Social Contact Responsibility In The Medical Field
In the event of an unexpected occurrence with a patient in the medical field, a type of social contact liability occurs in the medical field when, despite the absence of a specific contract between parties, contractual rules are applied.
Medical liability is quite unique since, at present, both contractual and Aquilian (or non-contractual) are in force, based on the period in which the events occur and on the basis of the subject to which they are contested (medical personnel or structure).
A doctor is a professional who is burdened with protection obligations towards patients, even if their interactions are often casual and occasional. By virtue of the legal nature of liability, doctors are liable for damages caused by negligence, by virtue of the social contact that has been established.
Qualified social contact
According to the interpretation of social contact, the relationship that is established between the doctor and the patient is a qualified one, as the doctor is a professional with whom one approaches intentionally and not by quisque de populo (any person who meets by chance) and thus their relationship cannot be considered a relationship between two strangers, in which the only obligation is "neminen laedere" (to not offend).
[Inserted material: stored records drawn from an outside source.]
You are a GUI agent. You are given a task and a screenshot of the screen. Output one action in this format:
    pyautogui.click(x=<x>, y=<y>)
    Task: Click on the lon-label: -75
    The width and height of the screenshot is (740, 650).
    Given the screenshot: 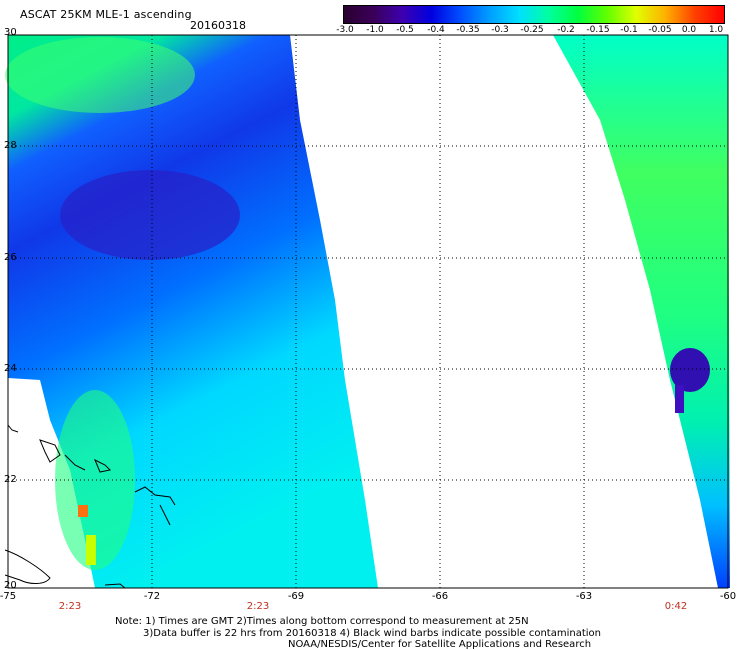 What is the action you would take?
    pyautogui.click(x=8, y=596)
    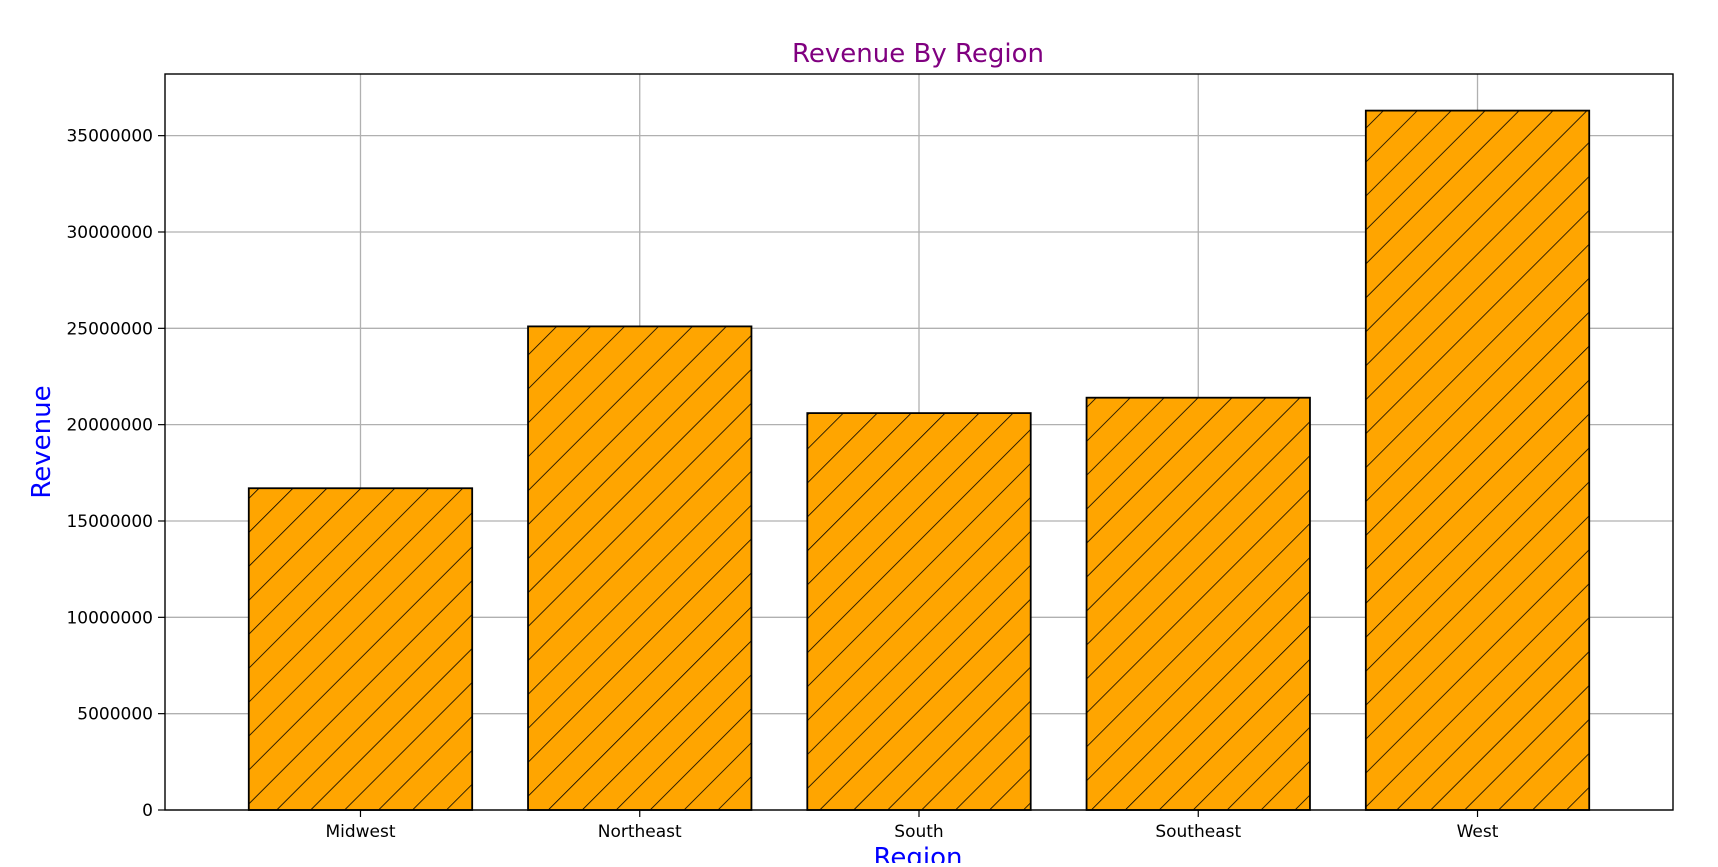  Describe the element at coordinates (110, 618) in the screenshot. I see `y-tick-label: 10000000` at that location.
The provision of the doctor automatically implies an obligation of protection towards the patient and the protection of their health. If their behavior somehow affects the patient's well-being, the doctor is at fault. Obviously, once social contact has been demonstrated, the professional must demonstrate that they have maintained diligent conduct.
This can be traced back to 1999, the year in which the jurisprudence (ruling) accepted de facto contractual relations, the same year that sentence n. 589 of the Court of Cassation was passed, when the notion was applied to the relationship between the doctor (dependent on the national health service) and the patient.
The sentence states: "the obligation of the doctor dependent on the national health service for professional liability towards a patient is contractual in nature, although not based on a physical contract but by social contact, characterized by the trust that the patient places on the professional. With regard to this liability, as for that of the managing body of the health service, the regimes for the sharing of the burden of proof, the degree of guilt and the prescription are those typical of professional intellectual work contract obligations".